» WRITTEN PROBLEM: Copy the records below, replacing "expand icon" with "maximize icon" and keeping everything else unchanged. Leave the pictures out of your answer.

» RECORD SET:
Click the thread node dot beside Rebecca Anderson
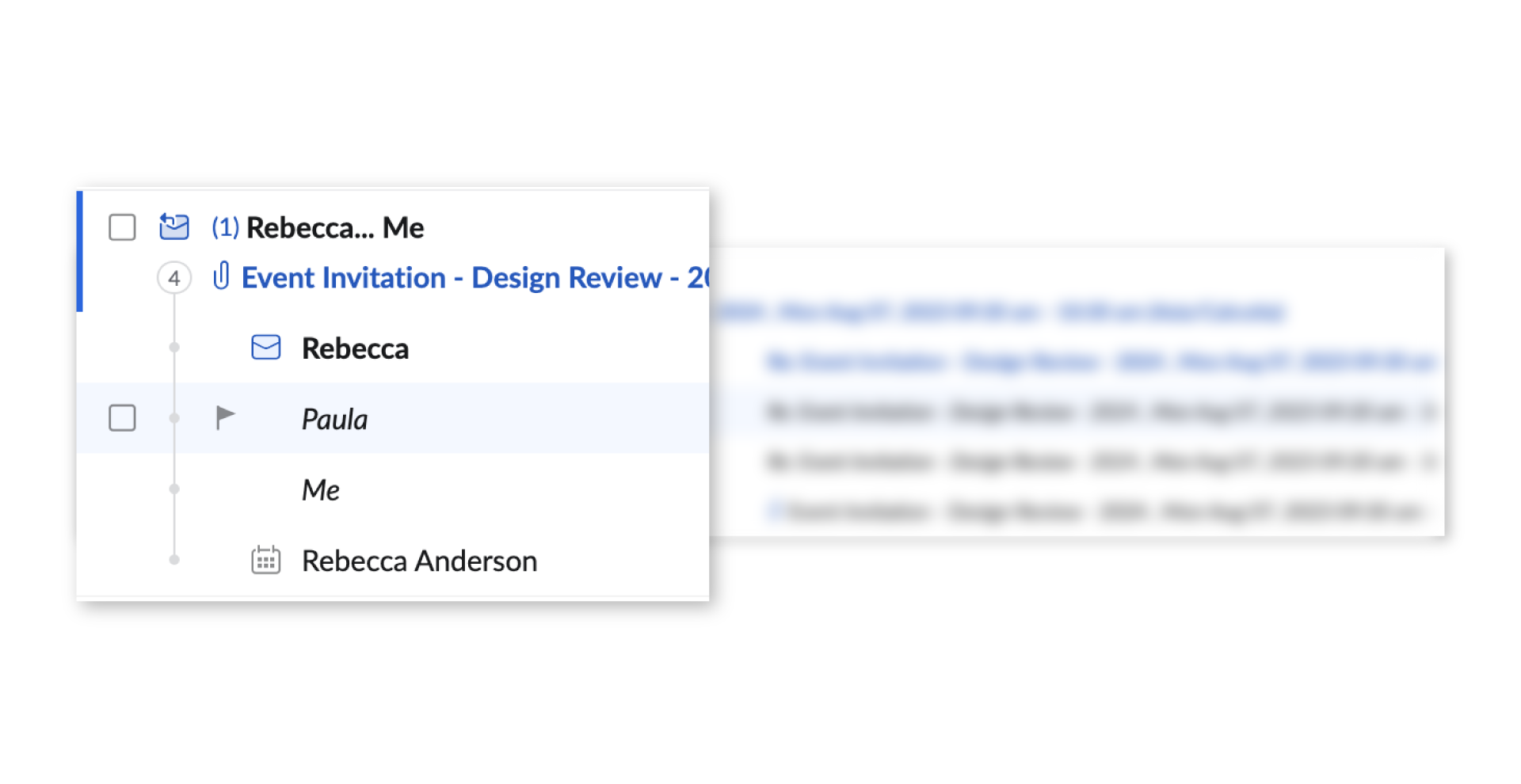 click(174, 560)
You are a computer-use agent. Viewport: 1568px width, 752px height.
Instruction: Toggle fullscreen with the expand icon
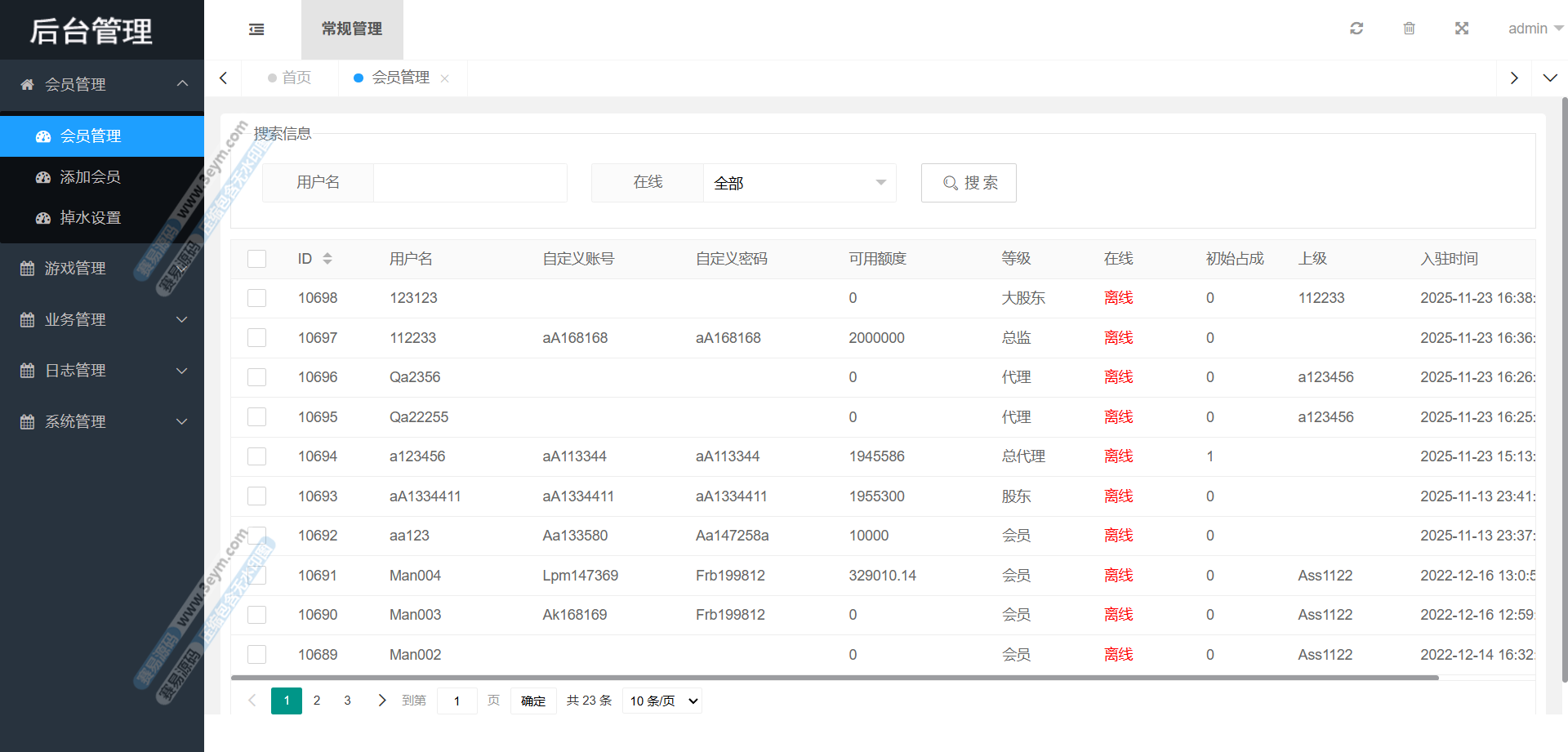coord(1462,29)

» SOLUTION:
Click the thread node dot beside Rebecca Anderson
 click(174, 560)
You are a computer-use agent. Viewport: 1568px width, 752px height.
Instruction: Toggle fullscreen with the maximize icon
coord(1462,29)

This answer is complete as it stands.